• EXERCISE GOAL
For each line below with the word "will", write out a copy.

[Dataset entries]
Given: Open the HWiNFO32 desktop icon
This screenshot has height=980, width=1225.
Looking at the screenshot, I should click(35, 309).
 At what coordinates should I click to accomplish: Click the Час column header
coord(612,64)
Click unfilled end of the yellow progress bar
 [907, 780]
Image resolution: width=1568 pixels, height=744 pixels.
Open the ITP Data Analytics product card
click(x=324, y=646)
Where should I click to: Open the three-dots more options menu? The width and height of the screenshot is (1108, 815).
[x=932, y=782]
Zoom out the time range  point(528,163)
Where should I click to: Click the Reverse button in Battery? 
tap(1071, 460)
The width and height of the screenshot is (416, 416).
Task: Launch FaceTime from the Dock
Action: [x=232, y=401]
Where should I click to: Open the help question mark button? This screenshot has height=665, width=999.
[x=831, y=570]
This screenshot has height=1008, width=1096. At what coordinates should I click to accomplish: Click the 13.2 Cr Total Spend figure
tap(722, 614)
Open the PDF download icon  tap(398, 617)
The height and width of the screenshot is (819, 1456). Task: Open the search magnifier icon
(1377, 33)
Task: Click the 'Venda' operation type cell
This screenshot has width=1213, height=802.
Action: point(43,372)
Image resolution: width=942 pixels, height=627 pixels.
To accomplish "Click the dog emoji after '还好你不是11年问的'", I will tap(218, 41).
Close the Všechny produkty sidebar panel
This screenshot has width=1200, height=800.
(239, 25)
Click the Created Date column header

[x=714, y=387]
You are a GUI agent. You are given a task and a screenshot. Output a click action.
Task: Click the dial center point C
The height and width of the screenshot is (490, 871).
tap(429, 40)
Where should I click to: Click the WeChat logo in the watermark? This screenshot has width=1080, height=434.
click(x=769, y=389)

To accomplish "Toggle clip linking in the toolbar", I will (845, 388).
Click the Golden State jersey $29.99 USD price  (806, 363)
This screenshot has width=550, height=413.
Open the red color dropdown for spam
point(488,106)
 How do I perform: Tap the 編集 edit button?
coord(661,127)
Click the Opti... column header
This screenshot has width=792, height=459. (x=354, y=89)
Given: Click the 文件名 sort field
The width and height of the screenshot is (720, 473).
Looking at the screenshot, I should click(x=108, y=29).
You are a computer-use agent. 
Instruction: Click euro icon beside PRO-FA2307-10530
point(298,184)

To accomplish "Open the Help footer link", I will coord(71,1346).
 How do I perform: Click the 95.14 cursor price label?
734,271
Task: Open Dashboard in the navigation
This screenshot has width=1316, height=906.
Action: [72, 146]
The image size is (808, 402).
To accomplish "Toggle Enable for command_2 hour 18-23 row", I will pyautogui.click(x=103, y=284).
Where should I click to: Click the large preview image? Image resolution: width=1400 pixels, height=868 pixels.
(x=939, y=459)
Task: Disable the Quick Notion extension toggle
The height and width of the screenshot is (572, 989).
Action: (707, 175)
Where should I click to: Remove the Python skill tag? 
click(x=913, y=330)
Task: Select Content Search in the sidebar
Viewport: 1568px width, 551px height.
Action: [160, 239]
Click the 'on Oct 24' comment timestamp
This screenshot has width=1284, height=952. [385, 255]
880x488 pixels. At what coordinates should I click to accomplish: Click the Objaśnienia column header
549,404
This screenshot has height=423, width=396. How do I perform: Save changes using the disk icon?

• TASK SOLUTION
To accomplish "Click the dog emoji after '还好你不是11年问的'", I will tap(218, 41).
To accomplish "Toggle clip linking in the toolbar", I will (845, 388).
To accomplish "Open the Help footer link", I will coord(71,1346).
To accomplish "Toggle Enable for command_2 hour 18-23 row", I will pyautogui.click(x=103, y=284).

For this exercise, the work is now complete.